PAGE EXTRACT.
Electricians are difficult to get hold of at the best of times, but during a pandemic, the situation is even worse.
Right now, you may find it hard if not impossible to get a competent electrician to carry out the required safety checks, but fear not, all is not lost.
As in the section about tenants not allowing access to the property, if you can prove you have done all you can to comply with the regulations, you should be fine. Keep records of all communications with electricians, such as text messages and emails proving they are unavailable to do the work. Keep records to show the electrical installation was in a good condition previously.
A Tenant’s Responsibilities
Tenants are obliged to let the landlord know when there are problems with the electrics in a rental property and they should contact you as soon as possible.
Tenants should also allow access to the property to allow electrical safety tests to be carried out.
Finally, tenants are responsible for any appliances they bring to the property.
Warning Signs a Property has Electrical Problems
Be vigilant for signs a property has issues with the electrics. Pay attention to any of the signs below when you carry out a property inspection or the tenant advises you of strange happenings.

PROBLEMS TO WORK ON.
A. From the text on electrical safety in rental properties, list every responsibility it gives to tenants.
B. Pick up the text on electrical safety in rental properties after its last sentence and carry it on.

EXTRACTED MATERIAL.
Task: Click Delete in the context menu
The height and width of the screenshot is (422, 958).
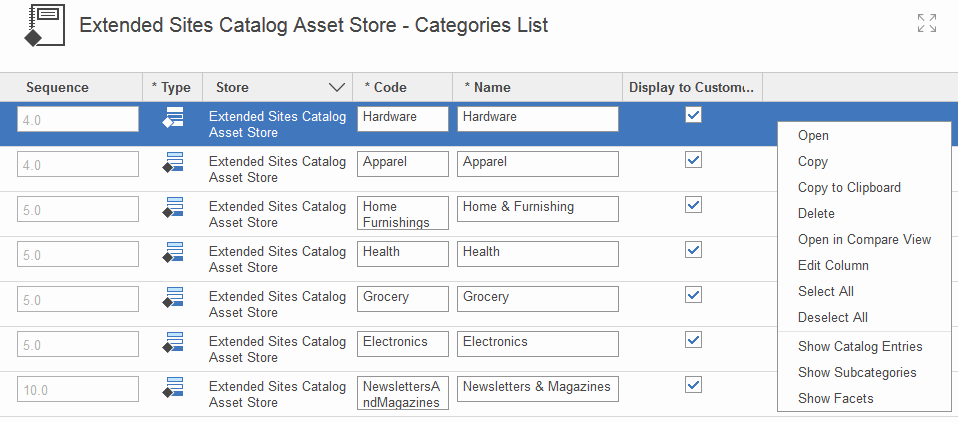Action: click(x=816, y=214)
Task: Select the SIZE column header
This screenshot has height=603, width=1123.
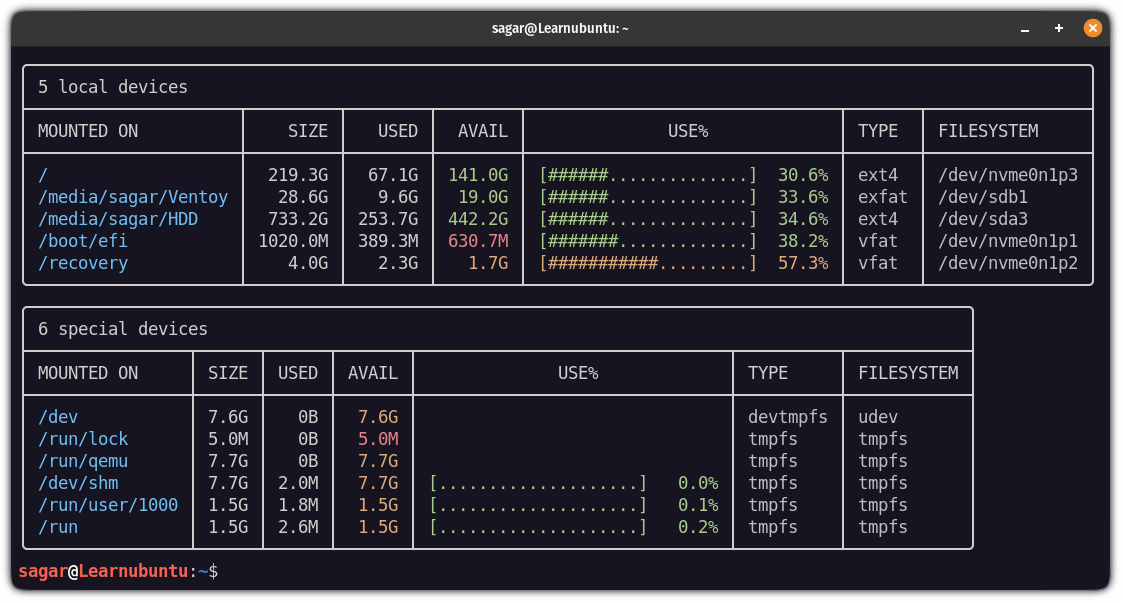Action: pyautogui.click(x=307, y=131)

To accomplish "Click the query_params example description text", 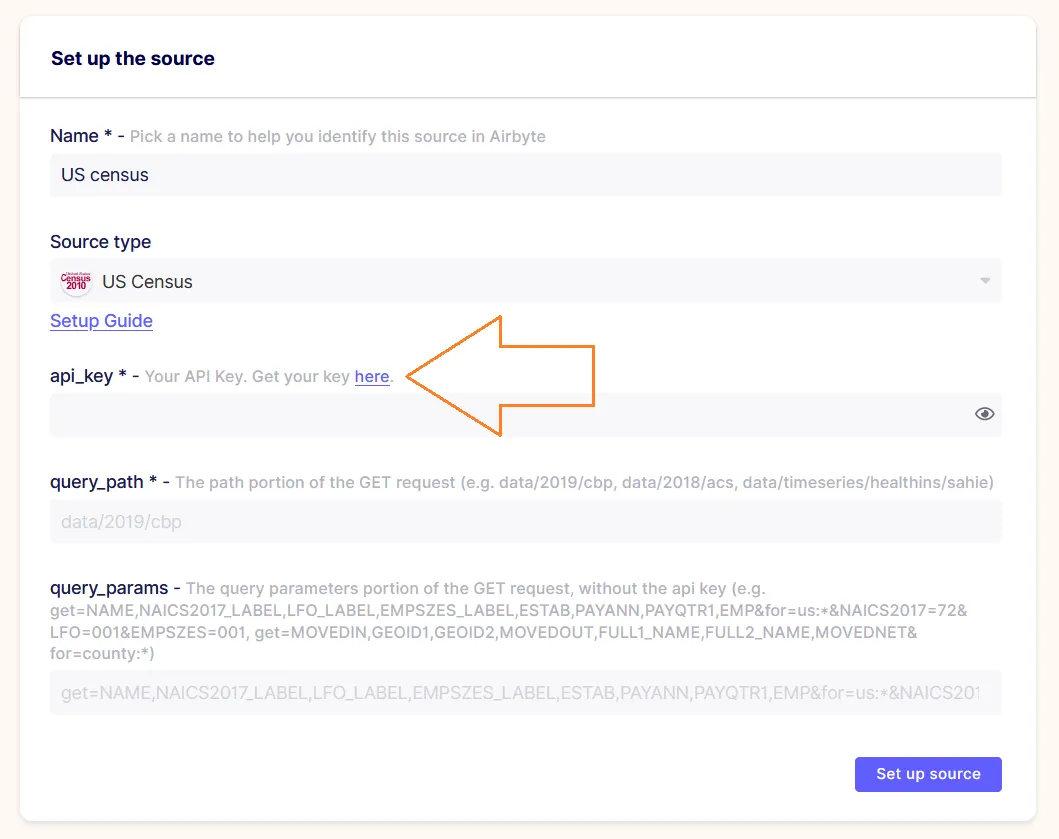I will 508,621.
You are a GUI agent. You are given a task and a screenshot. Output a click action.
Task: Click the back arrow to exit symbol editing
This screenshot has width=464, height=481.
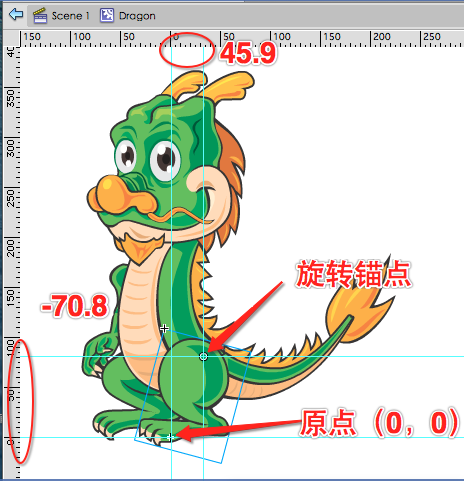tap(16, 15)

EXERCISE RESULTS.
A.
- Let the landlord know as soon as possible when there are problems with the electrics in the rental property.
- Allow access to the property so electrical safety tests can be carried out.
- Take responsibility for any appliances they bring to the property.

B.
- Flickering lights are usually a symptom of a power surge rather than a malevolent poltergeist; these can be caused by the power company but usually, it’s a problem closer to home, and if it happens often, the electrics definitely need checking out.
- Buzzing sounds from the consumer unit, plug sockets, or light switches are a major red flag – do not ignore!
- Hot plug sockets – sockets should feel cool to the touch, not warm, or worse, hot.
- Sparking light switches or plug sockets are not a good sign – your tenants could be at risk of electrocution when they plug something in or switch the lights on or off.
- Loose sockets are not a massive problem, but in time the wiring inside will work loose; this increases the risk of a short-circuit, which could cause a fire or electrocution injury.
- Rodent infestations are not good under any circumstances, but if left unchecked, rodents will happily munch through plastic wiring and cables causing larger problems.
- Persistent circuit overloads happen when the electrical installation can’t cope when more than a few appliances and gadgets are plugged in; this is more common in older properties where the electrics have not been updated.
- A burning smell coming from an electrical outlet could indicate worn wiring, which is a fire risk.
Welsh and Scottish Landlords
Please note that whilst the above advice is aimed at English landlords, Welsh and Scottish landlords will find most of it relevant, too. The main difference for Welsh landlords is that the Electrical Safety Standards in the Private Rented Sector (England) Regulations 2020 do not apply to you. Instead, you are still governed by older legislation, notably:
Duty of manager to supply and maintain gas and electricity
6.—(1) The manager must supply to the local housing authority within 7 days of receiving a request in writing from that authority the latest gas appliance test certificate which the manager has received in relation to the testing of any gas appliance at the HMO by a recognised engineer.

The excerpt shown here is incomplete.